Academic degree after academic degree has not removed the haunting specter of the pointlessness of existence in a random universe.
Albert Camus begins his essay “The Myth of Sisyphus” with these words: “There is only one really serious philosophical question, and that is suicide. Judging whether life is or is not worth living amounts to answering the fundamental question of philosophy.”
…according to those laws of science by which atheists want to measure all things, matter cannot simply “pop into existence” on its own.
Nothing does not produce something – and never has.
In Miracles, C. S. Lewis takes this kind of thinking to task: “Reason might conceivably be found to depend on [another reason] and so on; it would not matter how far this process was carried provided you found Reason coming from Reason at each stage. It is only when you are asked to believe in Reason coming from non-reason that you must cry Halt.”
After years in the academy I have learned a trade secret: If you know enough about a subject, you can confuse anybody by a selective use of the facts.
If life is random, then the inescapable consequence, first and foremost, is that there can be no ultimate meaning and purpose to existence.
The famed twentieth-century British journalist Malcolm Muggeridge once said that all news is old things happening to new people.
The greatest disappointment (and resulting pain) you can feel is when you have just experienced that which you thought would bring you the ultimate in pleasure—and it has let you down. Pleasure without boundaries produces a life without purpose. That is real pain. No death, no tragedy, no atrocity—nothing really matters. Life is sheer hollowness, with no purpose.
Atheists can’t have it both ways. If the murder of innocents is wrong, it is wrong not because science tells us it is wrong but because every life has intrinsic worth—a postulate that atheism simply cannot deduce.

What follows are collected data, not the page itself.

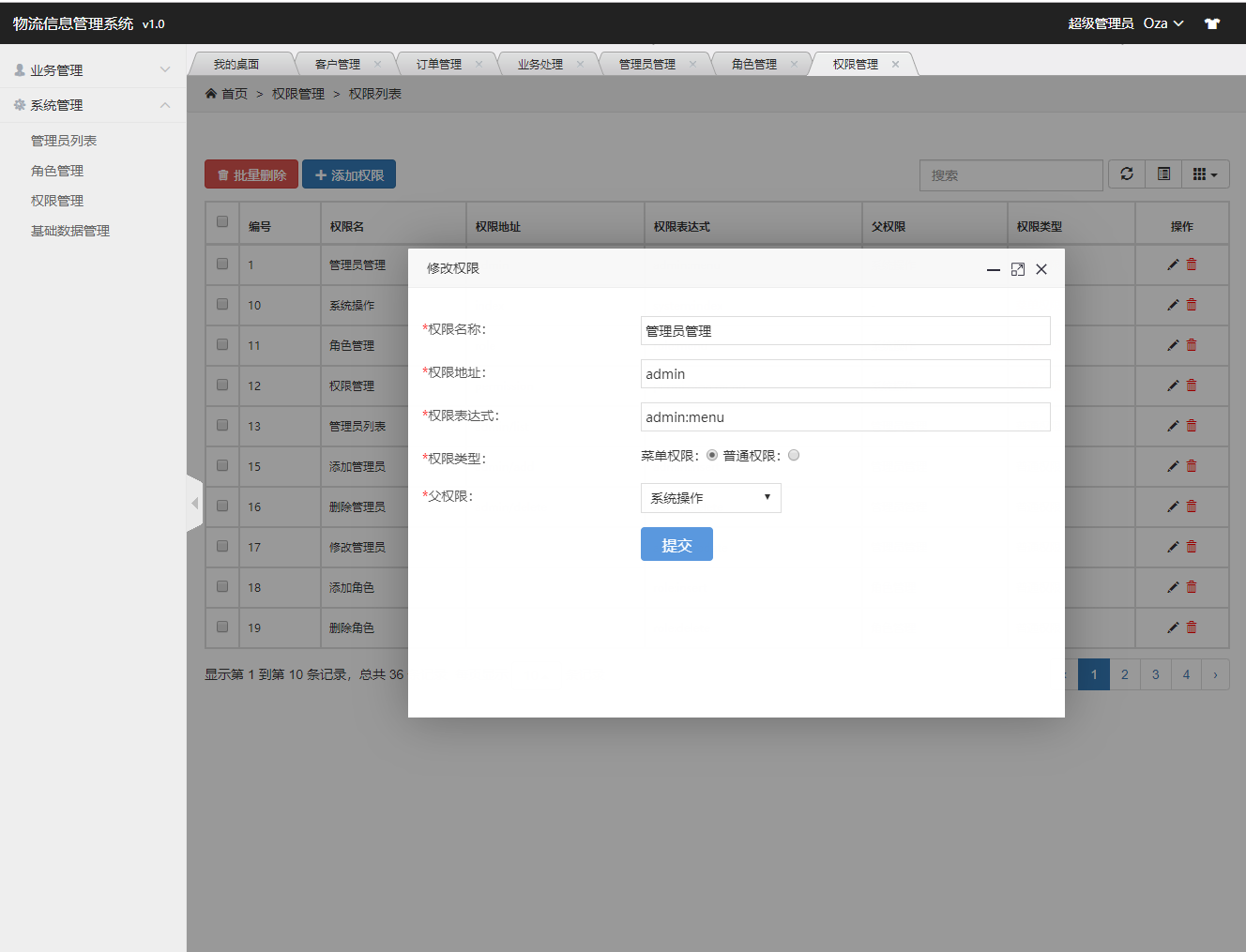
Task: Click the 搜索 search input box
Action: [1010, 174]
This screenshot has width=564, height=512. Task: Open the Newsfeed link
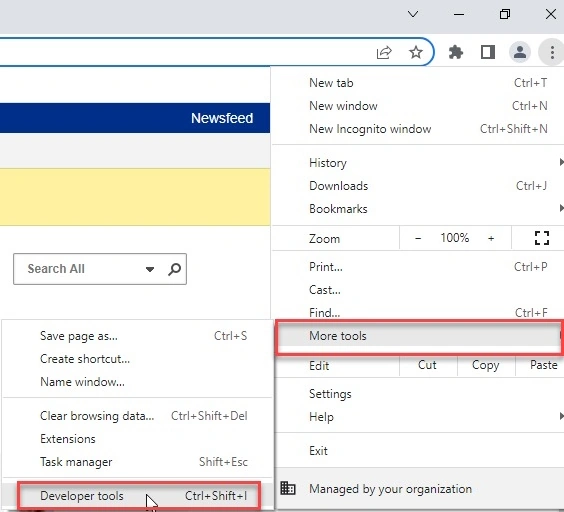click(222, 118)
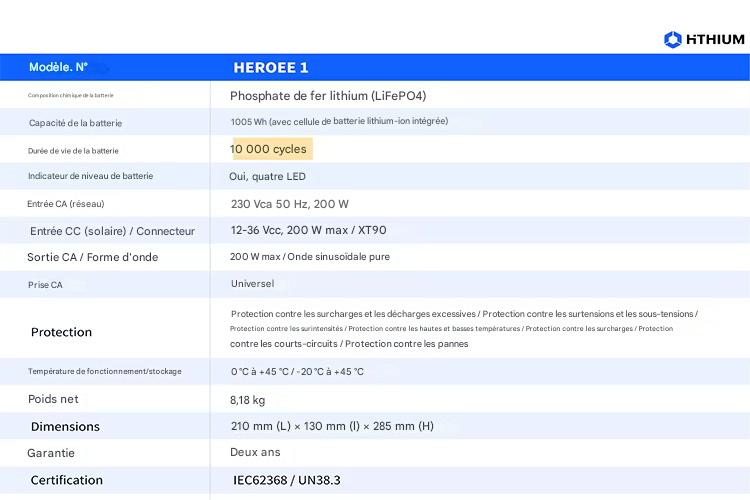Select the IEC62368 / UN38.3 certification value
Screen dimensions: 750x500
(286, 480)
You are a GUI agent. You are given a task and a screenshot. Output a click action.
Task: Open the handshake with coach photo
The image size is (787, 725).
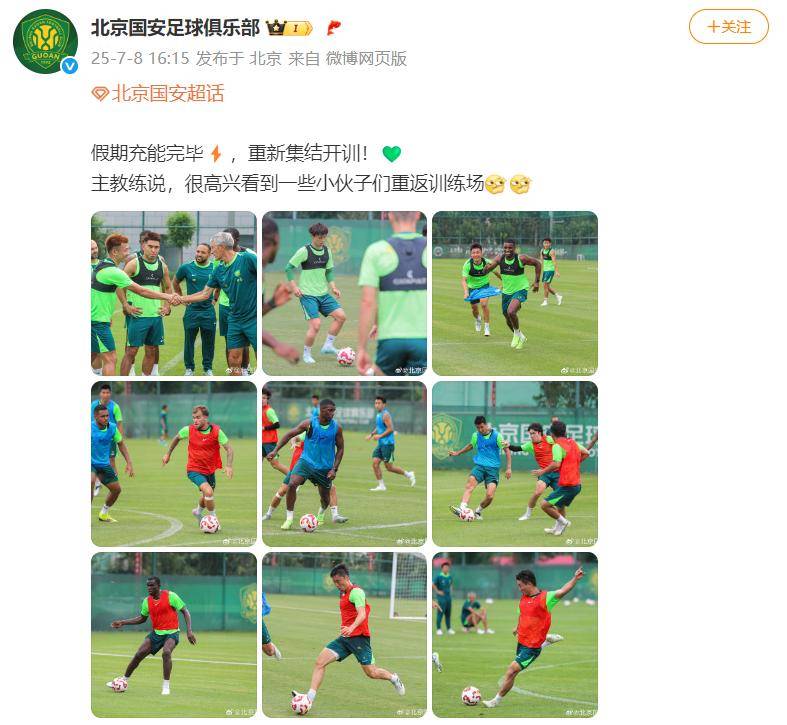[174, 293]
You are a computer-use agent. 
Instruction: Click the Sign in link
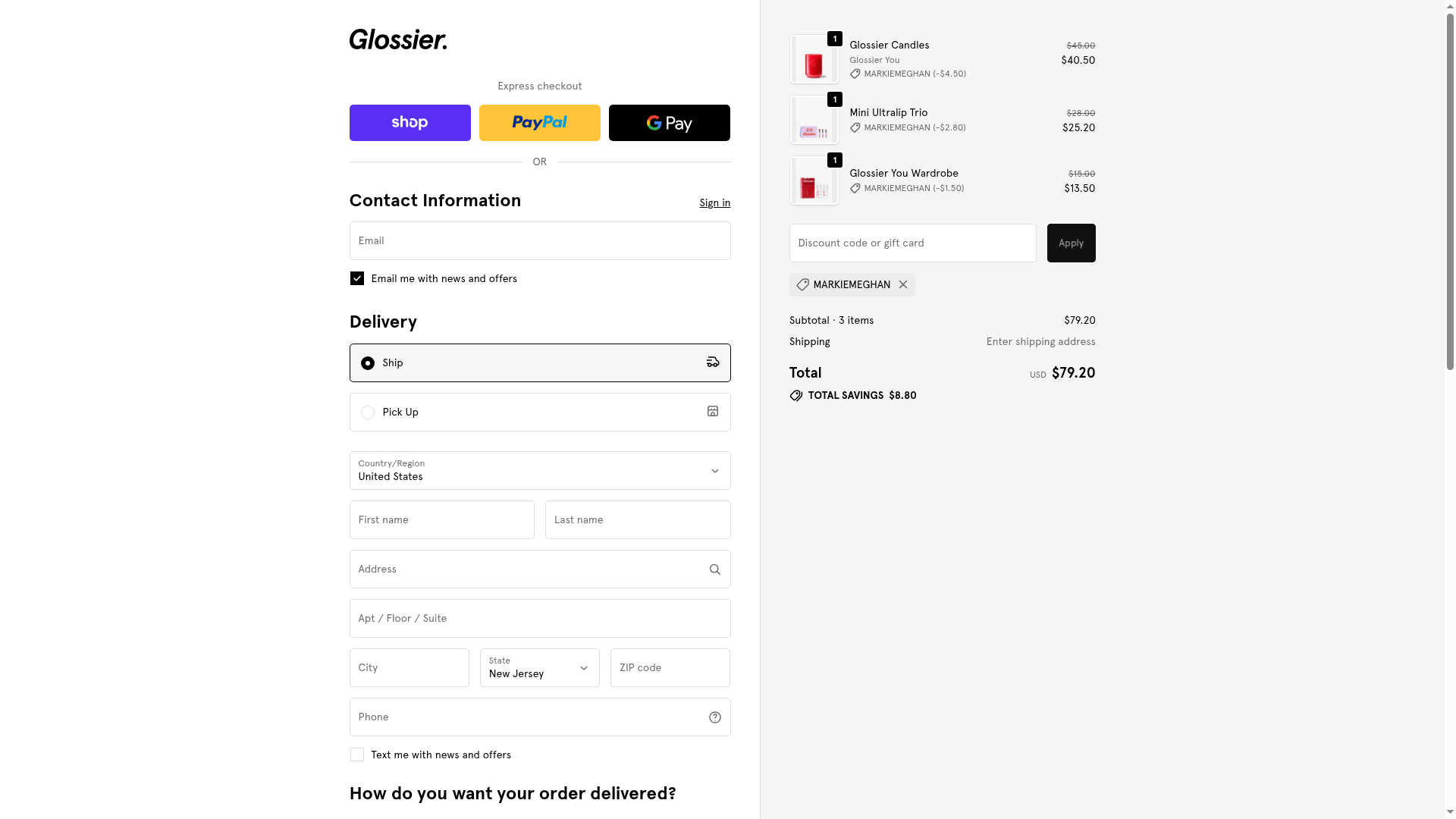tap(714, 203)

…moral reasoning is not rational apart from God.
In an earlier debate with Jesuit priest Frederick Copleston, Russell had tried another route to get around objective morality and ended up looking bad. When Copleston asked him how he differentiated between good and bad, Russell answered, “I don’t have any justification any more than I have when I distinguish between blue and yellow…. I can see they are different.” “Well, that is an excellent justification, I agree,” said Copleston. “You distinguish blue and yellow by seeing them, so you distinguish good and bad by what faculty?” “By my feelings,” was Russell’s reply.25 Father Copleston was kind. The next question was staring Russell in the face but wasn’t asked because he already looked so weak in that part of the discussion. The question that should have been asked was, “Mr. Russell, in some cultures they love their neighbors; in other cultures they eat them. Do you have a personal preference, and if so, what is it?”
Popularly stated, I would put it in this way: • When you assert that there is such a thing as evil, you must assume there is such a thing as good. • When you say there is such a thing as good, you must assume there is a moral law by which to distinguish between good and evil. There must be some standard by which to determine what is good and what is evil. • When you assume a moral law, you must posit a moral lawgiver—the source of the moral law. But this moral lawgiver is precisely who atheists are trying to disprove.
-Objective moral values exist only if God exists.
-Objective moral values do exist [a point Harris concedes in his letter].
-Therefore God exists.
But listen, then, to the words of Canadian philosopher Kai Nielsen, who is prolific in his writings in defense of atheism: “Reason doesn’t decide here. The picture I have painted for you is not a pleasant one. Reflection on it depresses me. Pure practical reason, even with good knowledge of the facts, will not take you to morality.”
Finally, when she paused for a breath, I said, “All right ma’am, since you brought it up, I’d like to ask you a question. Can you explain something to me? When a plane crashes and some die while others live, a skeptic calls into question God’s moral character, saying that he has chosen some to live and others to die on a whim; yet you say it is your moral right to choose whether the child within you should live or die. Does that not sound odd to you? When God decides who should live or die, he is immoral. When you decide who should live or die, it’s your moral right.”
redeemed->righteous->worship
To the answer “Give to Caesar what is Caesar’s.” The questioners should have responded: “What belongs to God?” Jesus might have said: “Whose portrait and inscription are on you.?”
The only way truth is more powerful than the bomb is if the destruction of one’s life is not the end of that life.